Influence of Sampling Extent on the Relative Importance of Biotic and Abiotic Factors in Explaining Variation in Stream Fish Density

Troy G. Zorn and Michael J. Wiley

doi: https://doi.org/10.47886/9781934874141.ch24

Abstract.—In regional survey studies of habitat and fish assemblages, potentially important biological interactions can be masked by strong gradients in habitat variables and associated collinearities among biological variables. We used structural equation modeling to compare the causal influences of local habitat and biotic factors on fish density in rivers and to determine the extent to which the set of sites chosen for analysis influenced their apparent importance.

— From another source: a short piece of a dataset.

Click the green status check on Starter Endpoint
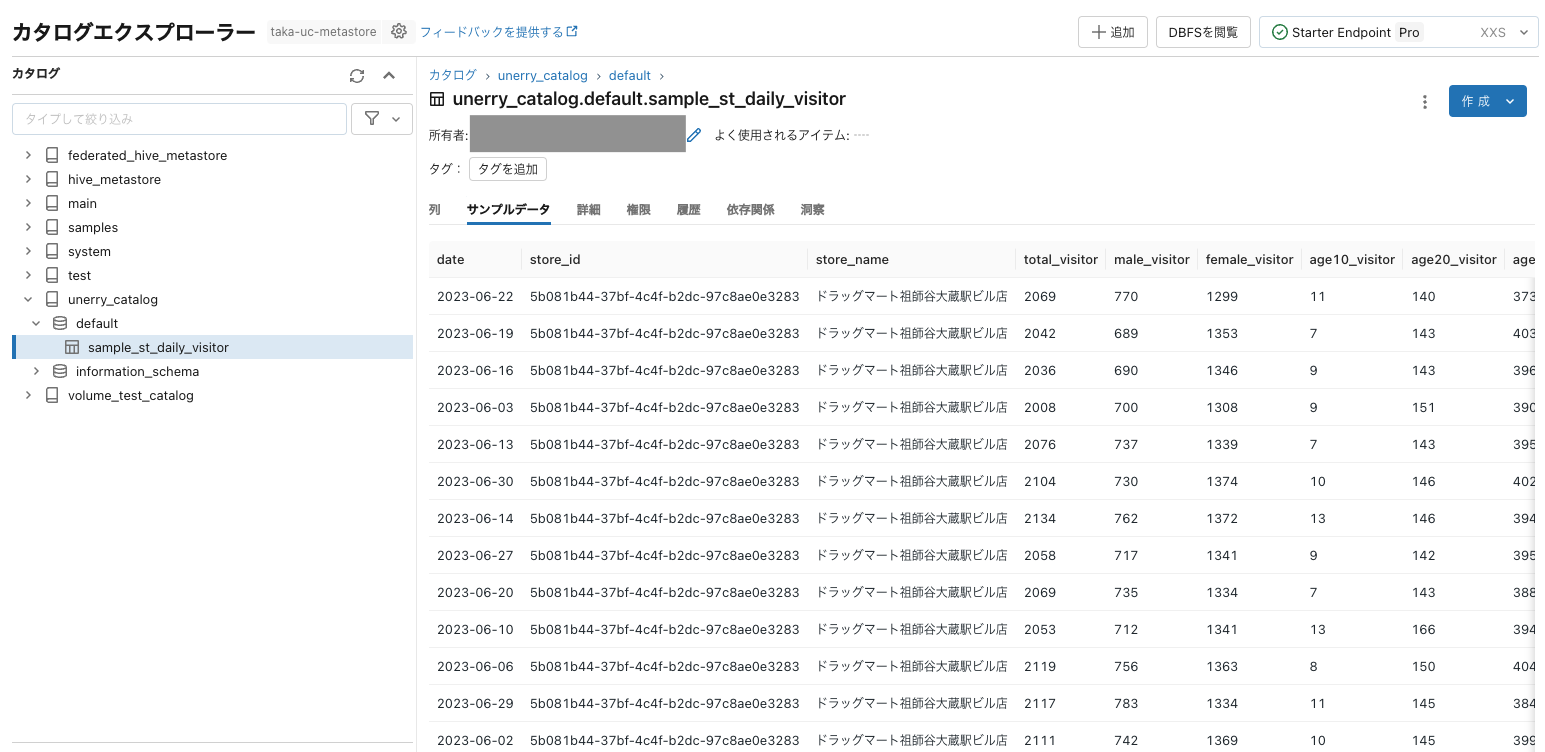1545x752 pixels. pyautogui.click(x=1279, y=31)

When all sites in our Michigan data set were used, spatial patterns in brook trout Salvelinus fontinalis biomass were 28 times more sensitive to habitat variables than brown trout Salmo trutta biomass. However, when the sample was restricted to trout streams, then brook trout biomass patterns were twice as sensitive to brown trout biomass as habitat variables. In a similar analysis for smallmouth bass Micropterus dolomieu, habitat factors had the strongest effects on fish densities when the analysis was based on all samples available. However, when the sample was limited to steams in which smallmouth bass actually occurred, direct effects of forage fish abundance and indirect effects of habitat via forage fish abundance were more prominent. In both the trout and smallmouth bass analyses, regional data sets (which included sites where the species of interest was absent) overemphasized the importance of habitat factors on fish abundance, but restricting the sample to sites having the species of interest elevated the importance of biotic factors. In reality, both habitat and biotic factors are important to these species, but the variance structure of the sample being analyzed had an overriding influence on the statistical importance of one versus the other. These findings help to resolve apparently conflicting results of previous studies assessing the relative influence of habitat and biotic factors on population abundance.